On Tue 2013-01-15 at 10:58 AM Nick Hilliard wrote:

> I don't get why people shouldn't be able to ping each other / etc.  Isn't
> this traffic functionally equivalent to any other Internet traffic?  What's
> different about it?

Easy - the Internet is a routed L3 infrastructure with security measures in place vs. an open L2 LAN. Ever done a packet capture off of an idle Windows machine? :(


> Yeah that's the reason. Its not about talking to one another, its about
> protecting from attacks that could allow snooping on traffic flows, to
> hijacking.

It should be. You're providing an Internet service, not a building-wide Windows "HomeGroup" or vessel for neighbors to watch each other's iTunes. For some reason people get very cranky if they can see their neighbor's printer. security is of course a real concern. Like NetBios of old there is a lot of multicast-based stuff that really shouldn't be let out of a LAN at all. This PeerDNS/Bonjour stuff really bugs the hell outta me. I'm very much in agreement with the opinion that almost all residential users should have a router/firewall, but customers won't be very sympathetic to that line of reasoning while their printer is spewing screenshots from 4chan that the kid up in 703 thought would be funny. Of course that's not to say people won't get cranky if their online banking session is hijacked - but you'll likely get a call about the former before the latter.

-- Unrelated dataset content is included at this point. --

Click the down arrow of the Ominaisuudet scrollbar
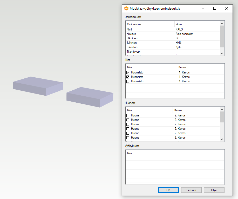Viewport: 238px width, 199px height. 222,53
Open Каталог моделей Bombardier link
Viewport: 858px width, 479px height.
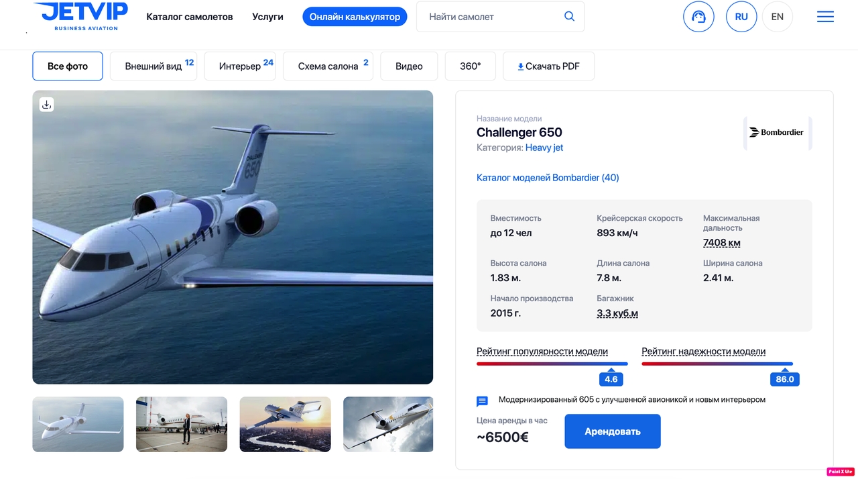coord(548,178)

What you really need depends on a lot of variables as you haven't provided many requirements. Is this a data-only service or is triple-play with VoIP and IPTV? Will you provide CPE? What speeds are you selling your customers; 30 Mbps, 100 Mbps, Gigabit? How much do you expect them to actually use, or what sort of oversubscription? PPPoE or plain IP? MPLS required? Where do you plan on being network- and bandwidth-wise in the next 3-5 years? Are there any special requirements for heat, power, or tight spaces? What are your redundancy and availability requirements? What's your budget?

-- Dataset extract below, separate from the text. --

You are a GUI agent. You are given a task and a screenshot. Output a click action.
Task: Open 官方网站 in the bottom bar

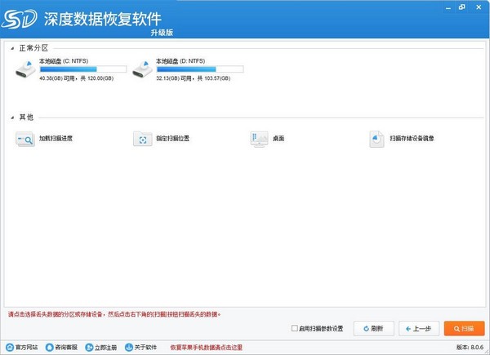coord(23,347)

As a PPPoE shop where we just give our customers a cable to plug into, I'm happy with some storm control, private VLANs, and ethertype filtering. If you're doing DHCP to your subscribers stuff gets really fun! Nick's list of features is a good one.

If I was in your shoes, in the market my employer serves, providing only Internet service, I'd be looking at a 2960-24TC-L on every storey with fiber to a couple of 3600X-24CX-24FSes or ME4924-10GEs hauling back to the POP, upgrading to 10G if/when necessary (I assume there's a pair of fibers to the building). Depending on where the POP is I might want MPLS. If power and space in the basement isn't a concern (doubtful, but you never know) I can get used 6500s for pretty cheap which would make it a standard platform and nothing 'special' for us to deal with.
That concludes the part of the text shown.